Verify the installation and sync process in the ArgoCD UI . Or execute the following command:
kubectl -n $USER-monitoring get pod
This will install two Custom Resources (CR):
...
apiVersion: monitoring.coreos.com/v1
kind: Alertmanager
metadata:
labels:
app.kubernetes.io/name: alertmanager
name: apps-monitoring
namespace: <user>-monitoring
spec:
alertmanagerConfigNamespaceSelector:
matchNames:
- <user>-monitoring
alertmanagerConfigSelector:
image: quay.io/prometheus/alertmanager:v0.25.0
replicas: 2
resources:
requests:
cpu: 4m
memory: 40Mi
storage:
volumeClaimTemplate:
spec:
resources:
requests:
storage: 100Mi
---
apiVersion: monitoring.coreos.com/v1
kind: ThanosRuler
metadata:
labels:
app.kubernetes.io/name: thanos-ruler
name: thanos-ruler
spec:
image: quay.io/thanos/thanos:v0.28.1
evaluationInterval: 10s
queryEndpoints:
- dnssrv+_http._tcp.thanos-query:10902
ruleSelector: {}
ruleNamespaceSelector:
matchLabels:
user: {{ .Values.user }}
alertmanagersConfig:
key: alertmanager-configs.yaml
name: thanosruler-alertmanager-config
Task 7.1.3: Enable Alertmanager in Thanos Ruler
We connceted the thanos ruler to the Alertmanager instance with the following config.
---
apiVersion: v1
kind: Secret
metadata:
name: thanosruler-alertmanager-config
stringData:
alertmanager-configs.yaml: |-
alertmanagers:
- static_configs:
- "dnssrv+_web._tcp.alertmanager-operated.<user>-monitoring.svc.cluster.local"
api_version: v2
Task 7.1.4: Add Alertmanager as monitoring target in Prometheus
Note
This setup is only suitable for our lab environment. In real life, you must consider how to monitor your monitoring infrastructure: Having an Alertmanager instance as an Alertmanager AND as a target only in the same Prometheus is a bad idea!This is repetition: The Alertmanagers (alertmanager-operated.<user>-monitoring.svc:9093) also exposes metrics, which can be scraped by Prometheus.
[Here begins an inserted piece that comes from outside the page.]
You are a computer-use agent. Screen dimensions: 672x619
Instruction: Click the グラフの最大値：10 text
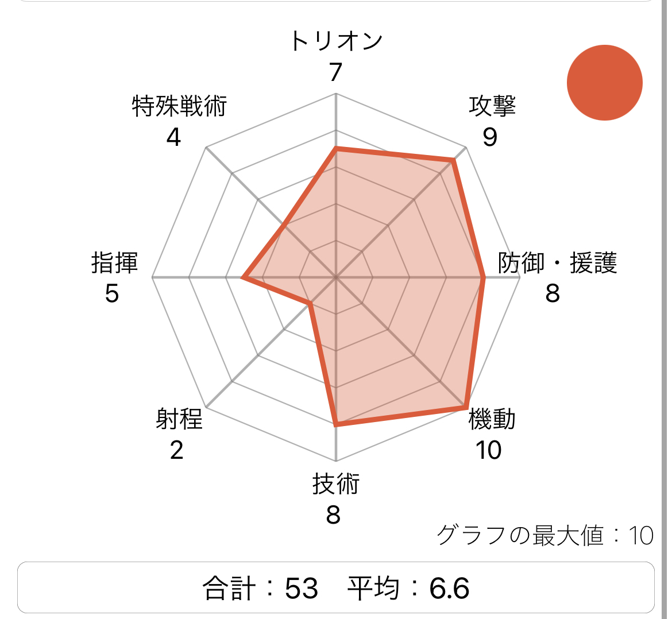[x=545, y=536]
The ServiceMonitor telling Prometheus where to scrape the metrics of Alertmanager was already created by enabling the alertmanager.
Check in the Prometheus user interface if the target can be scraped.
Task 7.1.5: Query an Alertmanager metric
After you add the Alertmanager metrics endpoint, you will have huge bunch of different values and identifiers.
Use Querier UI
to get the list of all available metrics. {job="alertmanager-operated"}
Hints
Then you get all metrics as follows (shortened), and you can pick whatever you’re interested in.
# HELP alertmanager_alerts How many alerts by state.
# TYPE alertmanager_alerts gauge
alertmanager_alerts{state="active"} 0
alertmanager_alerts{state="suppressed"} 0
# HELP alertmanager_alerts_invalid_total The total number of received alerts that were invalid.
# TYPE alertmanager_alerts_invalid_total counter
alertmanager_alerts_invalid_total{version="v1"} 0
alertmanager_alerts_invalid_total{version="v2"} 0
# HELP alertmanager_alerts_received_total The total number of received alerts.
# TYPE alertmanager_alerts_received_total counter
alertmanager_alerts_received_total{status="firing",version="v1"} 0
alertmanager_alerts_received_total{status="firing",version="v2"} 0
alertmanager_alerts_received_total{status="resolved",version="v1"} 0
alertmanager_alerts_received_total{status="resolved",version="v2"} 0
...
Task 7.1.6: Alertmanager UI
Open the Alertmanager UI and explore its capabilities.